* _Data in this exercise_
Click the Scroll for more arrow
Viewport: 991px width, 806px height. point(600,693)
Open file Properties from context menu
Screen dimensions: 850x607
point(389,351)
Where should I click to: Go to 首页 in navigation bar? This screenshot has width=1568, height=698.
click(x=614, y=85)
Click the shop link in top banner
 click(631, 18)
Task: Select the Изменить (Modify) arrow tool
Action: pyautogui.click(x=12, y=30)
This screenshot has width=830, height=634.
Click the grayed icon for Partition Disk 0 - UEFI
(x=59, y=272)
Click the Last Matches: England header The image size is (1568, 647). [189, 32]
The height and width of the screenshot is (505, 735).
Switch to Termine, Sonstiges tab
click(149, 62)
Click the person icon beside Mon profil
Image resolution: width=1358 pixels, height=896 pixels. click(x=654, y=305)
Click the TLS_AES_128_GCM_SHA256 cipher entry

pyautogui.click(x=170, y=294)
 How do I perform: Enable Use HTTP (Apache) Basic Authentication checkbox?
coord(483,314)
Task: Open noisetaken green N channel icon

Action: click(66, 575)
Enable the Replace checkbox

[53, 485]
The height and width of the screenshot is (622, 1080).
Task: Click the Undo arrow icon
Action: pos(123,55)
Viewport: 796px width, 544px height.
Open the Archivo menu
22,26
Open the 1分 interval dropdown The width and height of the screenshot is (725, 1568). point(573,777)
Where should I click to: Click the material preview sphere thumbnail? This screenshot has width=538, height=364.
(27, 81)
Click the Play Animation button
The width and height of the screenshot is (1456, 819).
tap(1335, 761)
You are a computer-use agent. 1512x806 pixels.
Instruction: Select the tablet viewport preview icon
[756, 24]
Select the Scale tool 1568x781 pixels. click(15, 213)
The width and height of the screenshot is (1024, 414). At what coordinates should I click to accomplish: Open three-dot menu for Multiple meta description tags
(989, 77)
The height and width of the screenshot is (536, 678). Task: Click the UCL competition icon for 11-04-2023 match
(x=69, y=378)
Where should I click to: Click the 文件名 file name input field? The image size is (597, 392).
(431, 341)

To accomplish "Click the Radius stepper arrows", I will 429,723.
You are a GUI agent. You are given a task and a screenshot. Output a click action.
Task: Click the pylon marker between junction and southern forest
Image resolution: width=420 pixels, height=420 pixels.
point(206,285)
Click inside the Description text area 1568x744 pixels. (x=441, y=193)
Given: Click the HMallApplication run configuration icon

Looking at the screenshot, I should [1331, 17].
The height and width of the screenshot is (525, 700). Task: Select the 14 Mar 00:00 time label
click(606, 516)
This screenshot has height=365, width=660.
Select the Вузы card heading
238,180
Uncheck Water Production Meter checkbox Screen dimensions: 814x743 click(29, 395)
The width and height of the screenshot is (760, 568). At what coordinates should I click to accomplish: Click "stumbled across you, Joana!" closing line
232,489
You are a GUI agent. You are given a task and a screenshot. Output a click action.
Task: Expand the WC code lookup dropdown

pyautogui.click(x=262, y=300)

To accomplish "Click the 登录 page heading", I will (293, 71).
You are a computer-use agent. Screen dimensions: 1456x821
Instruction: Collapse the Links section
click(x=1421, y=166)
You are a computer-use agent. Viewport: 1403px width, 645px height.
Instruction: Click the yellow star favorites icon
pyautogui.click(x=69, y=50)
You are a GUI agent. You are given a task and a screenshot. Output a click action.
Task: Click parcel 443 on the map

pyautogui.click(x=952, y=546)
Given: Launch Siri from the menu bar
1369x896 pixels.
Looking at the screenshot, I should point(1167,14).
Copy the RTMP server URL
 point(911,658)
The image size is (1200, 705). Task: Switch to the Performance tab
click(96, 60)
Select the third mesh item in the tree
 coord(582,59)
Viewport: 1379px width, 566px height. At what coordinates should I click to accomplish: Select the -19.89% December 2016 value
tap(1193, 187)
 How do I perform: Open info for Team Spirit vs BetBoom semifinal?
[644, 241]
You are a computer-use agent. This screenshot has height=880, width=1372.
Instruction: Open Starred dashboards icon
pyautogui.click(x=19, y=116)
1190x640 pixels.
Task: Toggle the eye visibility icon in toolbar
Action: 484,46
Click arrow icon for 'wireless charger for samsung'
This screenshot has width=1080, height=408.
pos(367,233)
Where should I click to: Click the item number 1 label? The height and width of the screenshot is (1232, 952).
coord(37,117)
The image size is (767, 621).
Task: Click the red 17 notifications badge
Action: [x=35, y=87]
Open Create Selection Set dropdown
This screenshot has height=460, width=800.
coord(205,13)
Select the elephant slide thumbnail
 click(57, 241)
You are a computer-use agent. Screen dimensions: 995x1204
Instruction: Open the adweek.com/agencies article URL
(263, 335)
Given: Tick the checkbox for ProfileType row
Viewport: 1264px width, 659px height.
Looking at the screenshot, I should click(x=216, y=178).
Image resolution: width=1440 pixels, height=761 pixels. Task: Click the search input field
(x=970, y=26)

* _To be done_
Please edit the listing above so that "Play Animation" becomes "Pause Animation", and keep every other line unchanged.

* _The output_
Click the Scroll for more arrow
Viewport: 991px width, 806px height. point(600,693)
Open file Properties from context menu
Screen dimensions: 850x607
point(389,351)
Where should I click to: Go to 首页 in navigation bar? This screenshot has width=1568, height=698.
click(x=614, y=85)
Click the shop link in top banner
 click(631, 18)
Task: Select the Изменить (Modify) arrow tool
Action: pyautogui.click(x=12, y=30)
This screenshot has width=830, height=634.
Click the grayed icon for Partition Disk 0 - UEFI
(x=59, y=272)
Click the Last Matches: England header The image size is (1568, 647). [189, 32]
The height and width of the screenshot is (505, 735).
Switch to Termine, Sonstiges tab
click(149, 62)
Click the person icon beside Mon profil
Image resolution: width=1358 pixels, height=896 pixels. click(x=654, y=305)
Click the TLS_AES_128_GCM_SHA256 cipher entry

pyautogui.click(x=170, y=294)
 How do I perform: Enable Use HTTP (Apache) Basic Authentication checkbox?
coord(483,314)
Task: Open noisetaken green N channel icon

Action: click(66, 575)
Enable the Replace checkbox

[53, 485]
The height and width of the screenshot is (622, 1080).
Task: Click the Undo arrow icon
Action: pos(123,55)
Viewport: 796px width, 544px height.
Open the Archivo menu
22,26
Open the 1分 interval dropdown The width and height of the screenshot is (725, 1568). point(573,777)
Where should I click to: Click the material preview sphere thumbnail? This screenshot has width=538, height=364.
(27, 81)
Click the Pause Animation button
The width and height of the screenshot is (1456, 819).
tap(1335, 761)
You are a computer-use agent. 1512x806 pixels.
Instruction: Select the tablet viewport preview icon
[756, 24]
Select the Scale tool 1568x781 pixels. click(15, 213)
The width and height of the screenshot is (1024, 414). At what coordinates should I click to accomplish: Open three-dot menu for Multiple meta description tags
(989, 77)
The height and width of the screenshot is (536, 678). Task: Click the UCL competition icon for 11-04-2023 match
(x=69, y=378)
Where should I click to: Click the 文件名 file name input field? The image size is (597, 392).
(431, 341)

To accomplish "Click the Radius stepper arrows", I will 429,723.
You are a GUI agent. You are given a task and a screenshot. Output a click action.
Task: Click the pylon marker between junction and southern forest
Image resolution: width=420 pixels, height=420 pixels.
point(206,285)
Click inside the Description text area 1568x744 pixels. (x=441, y=193)
Given: Click the HMallApplication run configuration icon

Looking at the screenshot, I should [1331, 17].
The height and width of the screenshot is (525, 700). Task: Select the 14 Mar 00:00 time label
click(606, 516)
This screenshot has height=365, width=660.
Select the Вузы card heading
238,180
Uncheck Water Production Meter checkbox Screen dimensions: 814x743 click(29, 395)
The width and height of the screenshot is (760, 568). At what coordinates should I click to accomplish: Click "stumbled across you, Joana!" closing line
232,489
You are a GUI agent. You are given a task and a screenshot. Output a click action.
Task: Expand the WC code lookup dropdown

pyautogui.click(x=262, y=300)

To accomplish "Click the 登录 page heading", I will (293, 71).
You are a computer-use agent. Screen dimensions: 1456x821
Instruction: Collapse the Links section
click(x=1421, y=166)
You are a computer-use agent. Viewport: 1403px width, 645px height.
Instruction: Click the yellow star favorites icon
pyautogui.click(x=69, y=50)
You are a GUI agent. You are given a task and a screenshot. Output a click action.
Task: Click parcel 443 on the map

pyautogui.click(x=952, y=546)
Given: Launch Siri from the menu bar
1369x896 pixels.
Looking at the screenshot, I should point(1167,14).
Copy the RTMP server URL
 point(911,658)
The image size is (1200, 705). Task: Switch to the Performance tab
click(96, 60)
Select the third mesh item in the tree
 coord(582,59)
Viewport: 1379px width, 566px height. At what coordinates should I click to accomplish: Select the -19.89% December 2016 value
tap(1193, 187)
 How do I perform: Open info for Team Spirit vs BetBoom semifinal?
[644, 241]
You are a computer-use agent. This screenshot has height=880, width=1372.
Instruction: Open Starred dashboards icon
pyautogui.click(x=19, y=116)
1190x640 pixels.
Task: Toggle the eye visibility icon in toolbar
Action: 484,46
Click arrow icon for 'wireless charger for samsung'
This screenshot has width=1080, height=408.
pos(367,233)
Where should I click to: Click the item number 1 label? The height and width of the screenshot is (1232, 952).
coord(37,117)
The image size is (767, 621).
Task: Click the red 17 notifications badge
Action: [x=35, y=87]
Open Create Selection Set dropdown
This screenshot has height=460, width=800.
coord(205,13)
Select the elephant slide thumbnail
 click(57, 241)
You are a computer-use agent. Screen dimensions: 995x1204
Instruction: Open the adweek.com/agencies article URL
(263, 335)
Given: Tick the checkbox for ProfileType row
Viewport: 1264px width, 659px height.
Looking at the screenshot, I should click(x=216, y=178).
Image resolution: width=1440 pixels, height=761 pixels. Task: Click the search input field
(x=970, y=26)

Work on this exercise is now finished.